The futures market is often an often overlooked source of wealth. Here’s how the market works and how people trade futures contracts.
How Do People Trade Futures?
Futures markets are based on futures contracts. This contract reduces expenses and possible risks for producers, bankers, and speculators. In a futures contract, an individual agrees to buy a certain amount of a commodity from a producer at a particular price and within a particular time frame. The transaction helps to secure a price for both sides and reduce the risk that the sides may incur from either a poor harvest or market forces.

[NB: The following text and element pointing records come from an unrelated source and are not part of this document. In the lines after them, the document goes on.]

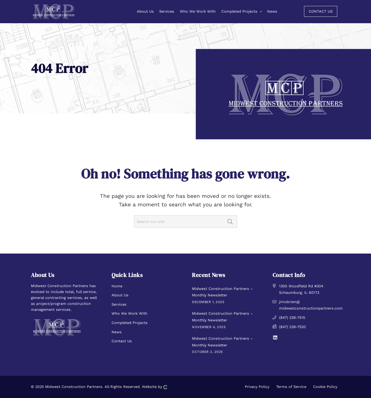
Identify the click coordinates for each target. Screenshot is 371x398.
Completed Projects (130, 323)
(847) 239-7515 (292, 317)
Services (119, 304)
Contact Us (122, 341)
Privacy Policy (257, 387)
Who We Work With (129, 313)
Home (117, 286)
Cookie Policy (325, 387)
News (117, 332)
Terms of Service (291, 387)
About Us (120, 295)
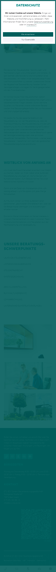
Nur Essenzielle (28, 39)
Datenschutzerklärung (43, 22)
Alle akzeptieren (28, 34)
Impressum (32, 24)
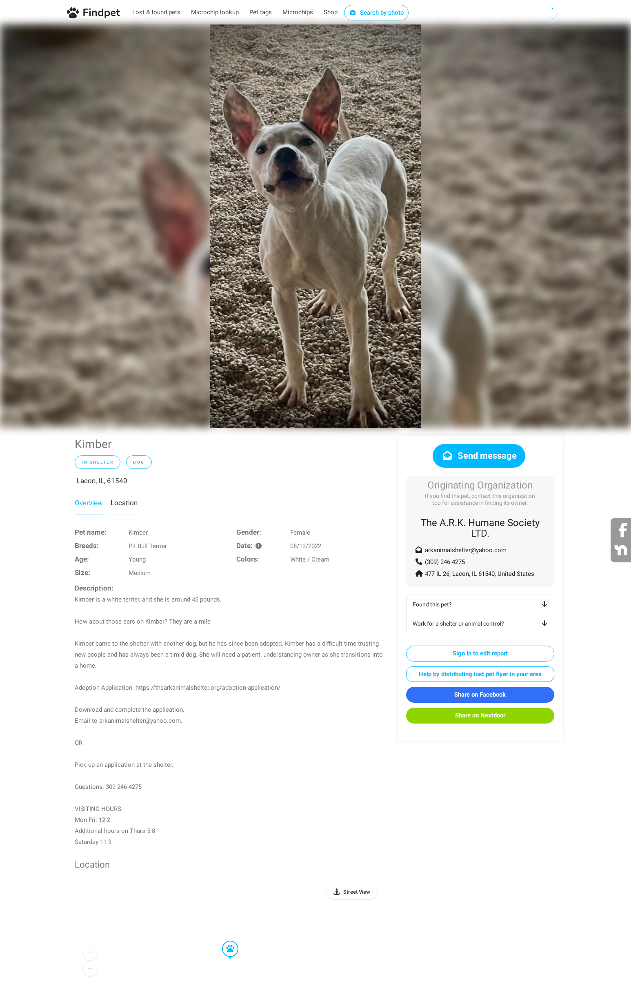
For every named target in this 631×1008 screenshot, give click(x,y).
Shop (331, 12)
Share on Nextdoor (480, 715)
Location (124, 503)
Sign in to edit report (480, 653)
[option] (315, 226)
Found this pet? (481, 604)
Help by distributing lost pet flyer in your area (480, 674)
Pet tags (260, 12)
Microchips (297, 12)
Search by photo (376, 12)
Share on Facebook (480, 694)
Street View (356, 892)
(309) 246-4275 (445, 562)
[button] (224, 941)
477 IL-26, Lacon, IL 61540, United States (479, 573)
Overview (89, 503)
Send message (479, 456)
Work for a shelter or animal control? (481, 623)
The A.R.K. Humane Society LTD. (480, 528)
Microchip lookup (215, 12)
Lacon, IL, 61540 (102, 481)
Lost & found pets (156, 12)
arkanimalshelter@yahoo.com (466, 550)
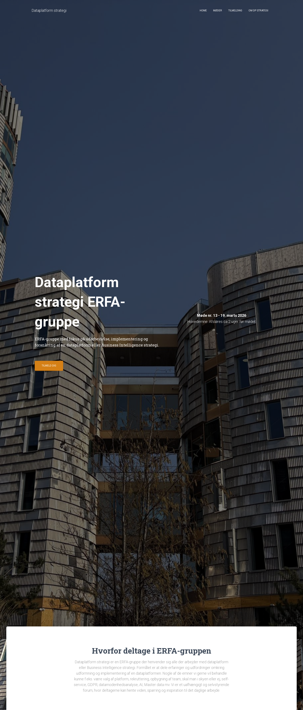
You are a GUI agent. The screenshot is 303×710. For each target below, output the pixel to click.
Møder (217, 10)
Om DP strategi (258, 10)
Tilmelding (235, 10)
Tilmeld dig (49, 367)
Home (203, 10)
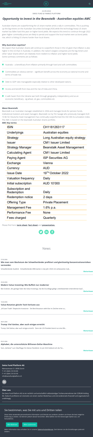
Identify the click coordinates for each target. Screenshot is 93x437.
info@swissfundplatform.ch (12, 376)
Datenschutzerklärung (45, 429)
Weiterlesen (88, 271)
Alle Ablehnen (12, 424)
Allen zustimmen (30, 424)
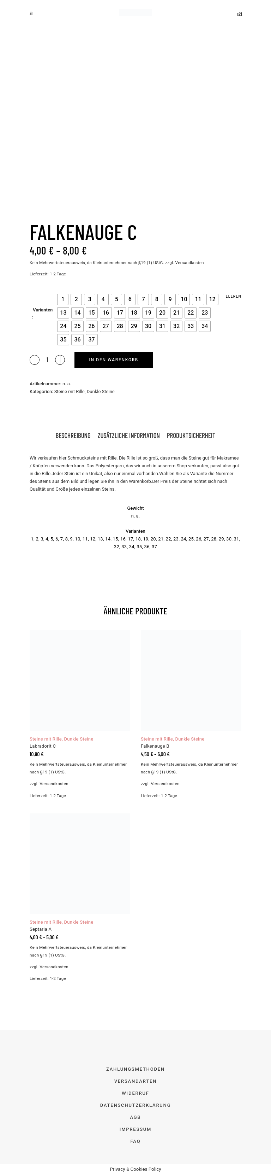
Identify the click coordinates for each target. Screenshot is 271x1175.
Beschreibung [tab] (73, 435)
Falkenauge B (155, 746)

The futures market is the physical or digital place where these futures contracts are set and traded. Some futures trading that occurs at physical locations like the Chicago Mercantile Exchange. Physical sites have a floor with traders who have a complex array of paper slips, shouts, and hand motions that communicate prices and trades. However, the vast majority of trading today takes place on digital platforms.
Large investors are market makers who set prices that other parties follow with their trades. These trades are often cash settlements. A cash settlement is a trade where both parties exchange rights and funds without actually exchanging the commodities. Eventually, a portion of the rice or wheat will be transferred. The farmer or producer wants to ensure that his or her commodities get sold.
What Types Of Trades Are There?
There are two types of trades in the futures market. This first is one that transfers risk. It's inherent to the market and has a considerable share of the trading volume. Those looking to produced volume trade on speculation. These traders often make numerous trades of futures contracts in a constant quest to buy low and sell high. They rarely come into contact with any physical amount of the commodity.
The futures market also has a robust derivatives market. Futures contracts are seen as an avenue to make numerous speculative bets. The certainty of futures contracts is carved apart by options. An option is a contract that gives buyers the right, but not the obligation to purchase a commodity at a particular price and at a particular period of time. Futures markets are also saddled with credit default swaps. A credit default swap is a bet either for or against the possibility of a futures contract falling through. Trading options, swaps, and other forms of derivatives thrive in the cash settlement system of futures markets.
A futures market may seem like a scary, complex place. It has massive volumes and sophisticated terminology that many casual observers may not be able to follow. However, interested investors should still give the futures market a chance. With education and prudence, an individual could find a source of value in this trillion-dollar investment field.